DWP: Employment and Support Allowance Online Medical Matching

A tool which helps Employment and Support Allowance (ESA) agents match medical conditions for ESA claims.

Tier 1 Information

1 - Name

Employment and Support Allowance Online Medical Matching

2 - Description

Employment and Support Allowance (ESA) is a benefit you can apply for if you have a disability or health condition that affects how much you can work. https://www.gov.uk/employment-support-allowance

If someone thinks they are eligible they can apply for the benefit online. The claimant must fill in an online form which an agent will use to help them to decide if someone is eligible for ESA or not. One of the pieces of information included on the online form is medical condition(s). This is a free text box. An agent will use what is inputted in the free text box to map the condition(s) to those held and recognised by the Department for Work and Pensions.

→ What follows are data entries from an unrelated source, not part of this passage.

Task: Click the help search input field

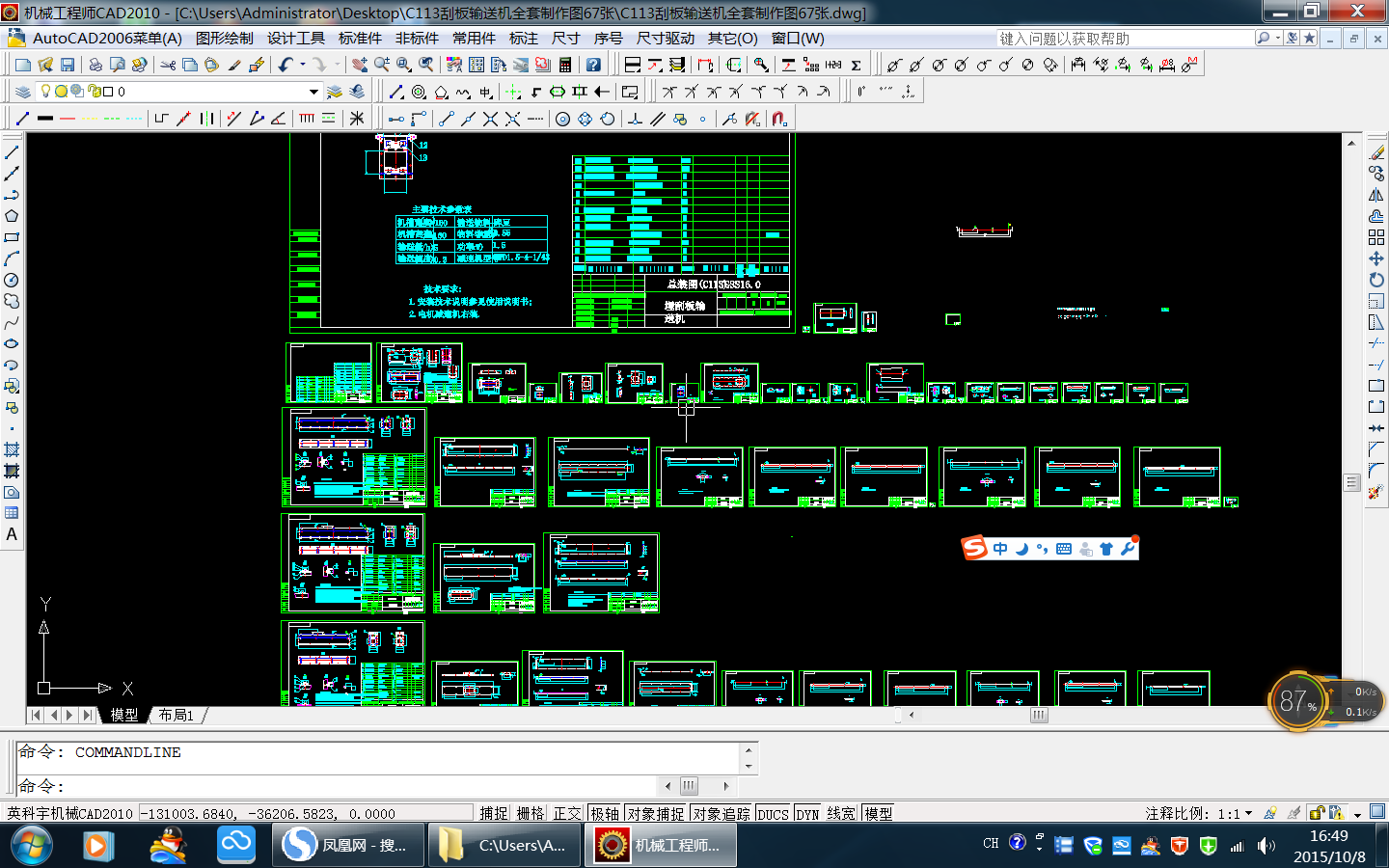Action: click(x=1124, y=39)
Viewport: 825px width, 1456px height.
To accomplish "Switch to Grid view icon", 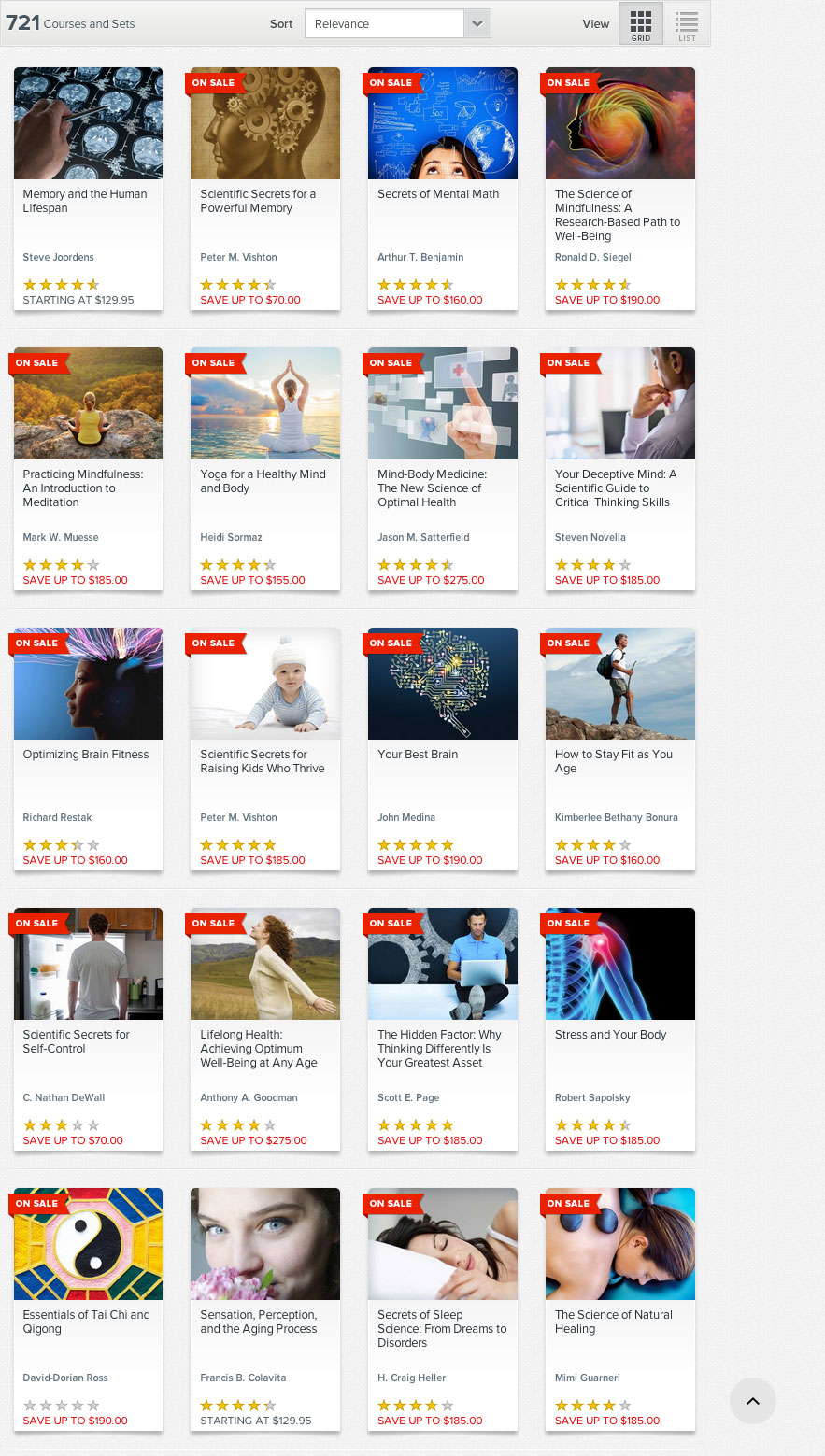I will (641, 24).
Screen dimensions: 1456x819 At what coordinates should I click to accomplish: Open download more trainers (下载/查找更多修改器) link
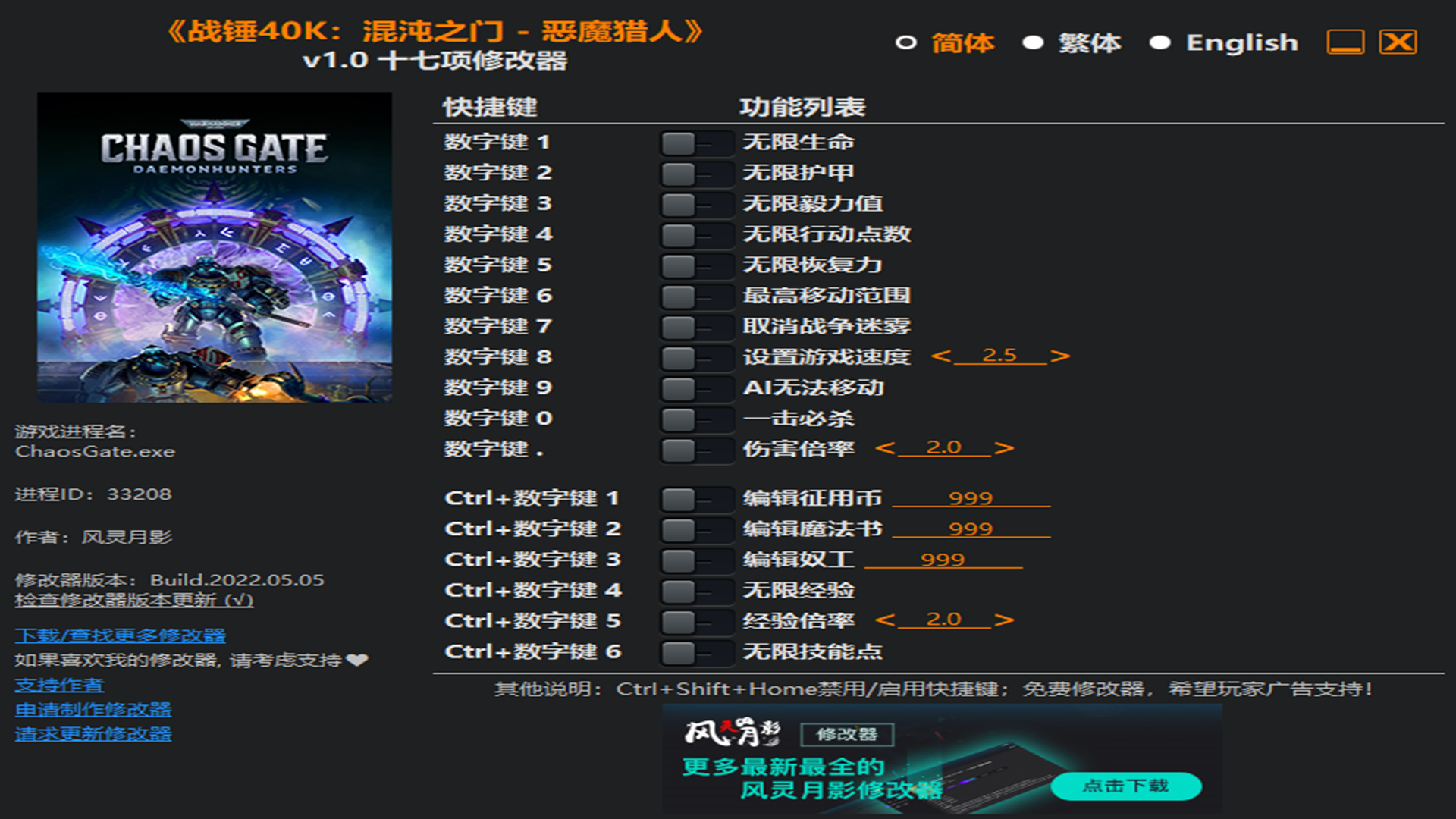pyautogui.click(x=120, y=635)
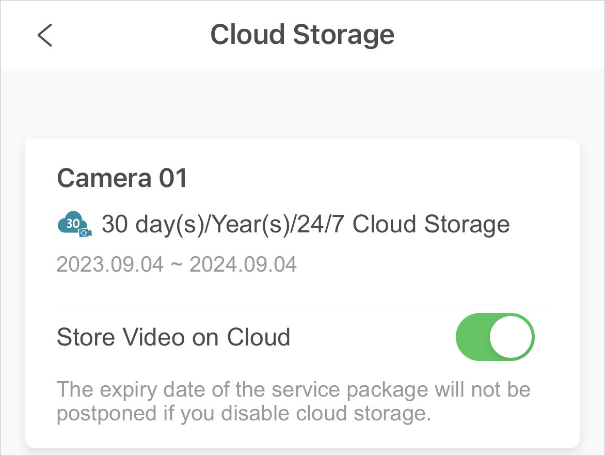
Task: Click the 30-day cloud plan icon
Action: (75, 224)
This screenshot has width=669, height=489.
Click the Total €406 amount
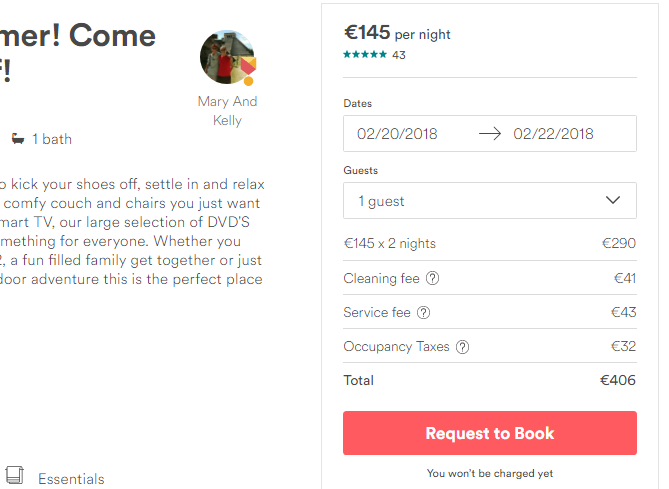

This solution uses cutting edge technology to help ESA agents by mapping the medical condition(s) entered into the free text box on the ESA claim against the list of conditions recognised by DWP. The medical condition is still validated by an agent but the solution helps by doing the upfront matching.

3 - Website URL

N/A

4 - Contact email

IAG.LIVESERVICE@DWP.GOV.UK

Tier 2 - Owner and Responsibility

1.1 - Organisation or department

Department for Work & Pensions

1.2 - Team

The Garage, Cross Boundary Team, DWP Digital

1.3 - Senior responsible owner

Deputy Director - Cross Boundary Team, Strategic Delivery Unit

1.4 - External supplier involvement

Yes

1.4.1 - External supplier

Accenture

1.4.2 - Companies House Number

4757301

1.4.3 - External supplier role

The Garage is a partnership between DWP and Accenture resources to create innovative solutions to resolve DWP challenges. On this piece of work, the developers were mainly Accenture resources, led by an Accenture Delivery Lead, working under DWP Project Managers

1.4.4 - Procurement procedure type

Open competition against a framework call off

1.4.5 - Data access terms

The Accenture team who worked on this did not require SC clearance.

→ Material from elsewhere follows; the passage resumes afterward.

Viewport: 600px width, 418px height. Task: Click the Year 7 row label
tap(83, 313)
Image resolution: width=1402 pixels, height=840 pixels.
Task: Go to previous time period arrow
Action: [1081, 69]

Tier 2 - Description and Rationale

2.1 - Detailed description

Employment and Support Allowance (ESA) is a benefit you can apply for if you have a disability or health condition that affects how much you can work. https://www.gov.uk/employment-support-allowance If someone thinks they are eligible they can apply for the benefit online. The claimant must fill in an online form which an agent will use to help them to decide if someone is eligible for ESA or not. One of the pieces of information included on the online form is medical condition(s). This is a free text box. An agent will use what is imputed in the free text box to map the condition(s) to those held and recognised by the Department for Work and Pensions.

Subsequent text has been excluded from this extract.